This morning I dropped off my completed Kenyan work permit application at the Registrar’s (Admin) Office. I have learned that I need to add the “Admin” because there is more than one Registrar’s Office. Last Friday he said he would complete his part of the application and, I believe I heard him right, hand carry the application to Nairobi. Included in the application were 2 passport photos, my Curriculum Vitae, and my official University of California, Berkeley transcript documenting my Doctor of Optometry and Doctor of Philosophy degrees. Apparently, they have backed off of the requirement that I show them my original diplomas. I attribute that change of heart to the face-to-face meeting I had with the administrator.
Most administrators, professors, and lecturers do not have computers on their desks. Definitely, administrative assistants and receptionists do not have computers on their desks. That would be a huge investment. Things are done the old fashioned way using paper and carbon paper, when necessary. Almost everyone has a mobile phone, but texting is uncommon. To communicate and make decisions, a telephone call or face-to-face meeting usually does the trick.
I thought I’d do a photo tour of the Optometry and Vision Science Department, along with other photos of the Masinde Muliro University of Science and Technology. I snapped a few on the way back from lunch. If you want to see the photo a little larger, you can click on it.
The Optometry and Vision Science Department is on the ground floor in the middle. You might be able to make out the rectangular sign. There is a reception desk, the Head of Department’s office, and a slightly larger room with 4 large desks, or should I say, way too large of desks. It’s hard to walk between them.
The small clinic is about 40 yards away. It was completed only two months ago and only serves University staff, professors, faculty, and students. I am not sure what the student population size is at the moment, but we have the potential to see perhaps 5 to 10 patients a day once we get up and running at full speed, maybe more. Right now the clinic volume has been 0 to 5 patients a day, although the receptionist showed me a stack of at least 10 patients waiting for examinations. We have all been busy completing the 4th year student qualifying examinations and grading the last couple of days. This afternoon I was writing a lecture in the clinic conference room and two patients stopped by so I gave them an eye exam.

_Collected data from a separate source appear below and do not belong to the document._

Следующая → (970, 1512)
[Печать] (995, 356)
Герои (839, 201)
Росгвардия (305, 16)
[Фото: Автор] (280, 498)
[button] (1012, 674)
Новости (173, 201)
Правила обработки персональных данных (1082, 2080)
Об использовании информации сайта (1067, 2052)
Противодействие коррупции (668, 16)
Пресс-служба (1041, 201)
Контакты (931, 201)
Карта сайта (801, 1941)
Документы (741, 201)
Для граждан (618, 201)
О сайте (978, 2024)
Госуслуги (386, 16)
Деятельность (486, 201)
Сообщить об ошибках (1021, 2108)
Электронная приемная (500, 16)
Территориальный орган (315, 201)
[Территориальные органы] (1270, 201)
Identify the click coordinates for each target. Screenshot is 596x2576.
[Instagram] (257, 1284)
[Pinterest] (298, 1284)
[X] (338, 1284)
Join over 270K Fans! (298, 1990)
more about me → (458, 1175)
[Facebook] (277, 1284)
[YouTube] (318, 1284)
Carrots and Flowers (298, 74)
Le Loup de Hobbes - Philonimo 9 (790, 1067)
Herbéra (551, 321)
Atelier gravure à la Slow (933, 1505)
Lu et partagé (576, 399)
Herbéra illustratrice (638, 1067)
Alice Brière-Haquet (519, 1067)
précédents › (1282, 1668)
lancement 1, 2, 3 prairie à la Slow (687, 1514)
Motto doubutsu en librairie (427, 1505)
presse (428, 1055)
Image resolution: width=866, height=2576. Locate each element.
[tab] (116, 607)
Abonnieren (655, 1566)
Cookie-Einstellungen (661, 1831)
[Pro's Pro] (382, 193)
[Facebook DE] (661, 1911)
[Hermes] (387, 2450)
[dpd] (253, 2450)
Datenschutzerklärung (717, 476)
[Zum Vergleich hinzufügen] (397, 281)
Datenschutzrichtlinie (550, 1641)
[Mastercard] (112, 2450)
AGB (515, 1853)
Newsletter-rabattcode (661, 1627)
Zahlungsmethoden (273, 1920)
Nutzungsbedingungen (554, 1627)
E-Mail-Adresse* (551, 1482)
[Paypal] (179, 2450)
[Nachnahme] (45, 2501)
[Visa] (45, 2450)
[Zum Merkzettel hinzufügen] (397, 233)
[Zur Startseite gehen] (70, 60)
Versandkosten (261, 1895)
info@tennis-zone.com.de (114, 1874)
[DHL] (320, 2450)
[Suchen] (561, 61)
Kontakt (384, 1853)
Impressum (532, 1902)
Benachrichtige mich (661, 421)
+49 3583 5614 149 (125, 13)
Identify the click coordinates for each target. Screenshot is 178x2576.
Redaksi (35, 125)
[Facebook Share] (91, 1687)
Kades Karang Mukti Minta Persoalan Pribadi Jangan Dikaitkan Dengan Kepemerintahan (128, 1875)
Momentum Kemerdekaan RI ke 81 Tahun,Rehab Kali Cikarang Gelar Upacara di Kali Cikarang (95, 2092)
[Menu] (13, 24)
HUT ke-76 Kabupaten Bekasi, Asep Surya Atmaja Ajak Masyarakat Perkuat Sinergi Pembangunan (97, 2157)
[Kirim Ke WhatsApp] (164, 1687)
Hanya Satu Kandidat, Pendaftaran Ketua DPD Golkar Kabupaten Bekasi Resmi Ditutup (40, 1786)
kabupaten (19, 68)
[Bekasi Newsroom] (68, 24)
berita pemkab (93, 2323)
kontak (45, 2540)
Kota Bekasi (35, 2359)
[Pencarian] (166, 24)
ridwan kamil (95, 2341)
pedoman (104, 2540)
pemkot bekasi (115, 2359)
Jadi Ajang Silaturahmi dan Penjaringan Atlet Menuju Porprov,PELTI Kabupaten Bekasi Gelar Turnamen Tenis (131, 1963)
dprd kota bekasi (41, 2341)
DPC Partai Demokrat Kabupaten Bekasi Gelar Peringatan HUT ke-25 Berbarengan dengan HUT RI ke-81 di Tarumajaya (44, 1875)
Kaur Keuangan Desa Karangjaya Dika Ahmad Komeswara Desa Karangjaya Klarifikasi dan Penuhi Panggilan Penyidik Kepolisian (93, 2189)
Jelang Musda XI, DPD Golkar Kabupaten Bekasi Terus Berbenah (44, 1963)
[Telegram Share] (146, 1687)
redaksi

Jennifer is the clinic receptionist, on the left. Pamela (center) and Patricia stopped by to say hi and chat.
There is a frame selection room, but no frames. I am not sure of the reasons why, perhaps the funds ran out. But we still do not have frames or a way to place lenses into the frames. But I am choosing to look on the bright side. We have a clinic we did not have three months ago, with good quality instruments. The rest will be worked out in time.
I believe there are nine clinic rooms, although not all are equipped with the optometry lane as we call it with chair, stand, projector, phoropter, and slit lamp.
Looking down the clinic hallway.
Just outside the clinic there is this beautiful Nandi Flame tree (Spathodea campanulata).
The Nandi Flame tree has orange-red flowers. It is native to the area and grows well. Apparently, it grows so well that it has been listed as one of the world’s top 100 invader species. That reminds me of the fact that in Arizona the mesquite tree is native to Southern Arizona and is a beautiful, hardy tree. In Hawaii, the mesquite tree is an invasive species that is spreading out of control, crowding out the native Hawaiian dry land trees.
This building, right next to the clinic, was just completed last week. It has many classrooms and lecture halls.
Many of the administrative offices are in small tin-roofed shacks. When it starts to rain in the afternoon it can be hard to hear what the person next to you is saying.
There is a lot of open land on the campus. Here students are walking across a field to and from class.
This tree is on the driveway in and out of campus. It has a sign posted that there are bees nesting above and not to disturb them.
This was the scene this afternoon around 1pm just outside the campus main gate. The two lane highway is the main thoroughfare through town. About 50 km (31 miles) to the south lies Kisumu, and 110 km to the north is Kitale, gateway to the Mt. Elgon National Park. Another interesting town not too far away is Eldoret, gateway to the Kerio Valley National Park. Over time I will explore these places, which are the lesser known Kenyan National Parks. Nakuru, to the southeast about 4 hours by car, is well known for a lake with pink flamingos. A bit farther, perhaps 6 hours to the south, lies the famous Maasai Mara National Park, partly in Kenya but mostly in Tanzania.
In an earlier post I mentioned by bewilderment that there were not more bicycles shops given that there are bikes everywhere. Well, I was mistaken. There are bicycle shops all over the place, they just don’t have walls or a roof.
The guys at the bike shop helped me pump up my tires. The bike came with a pump but to tell you the truth I can’t figure out how it works. I will buy a small bike pump in the US when I am there in a couple weeks, and bring it back. That’s it for today. I am waiting to find out the details of my optometry teaching tour which might start as early as this Wednesday. I’ll let you know when I know.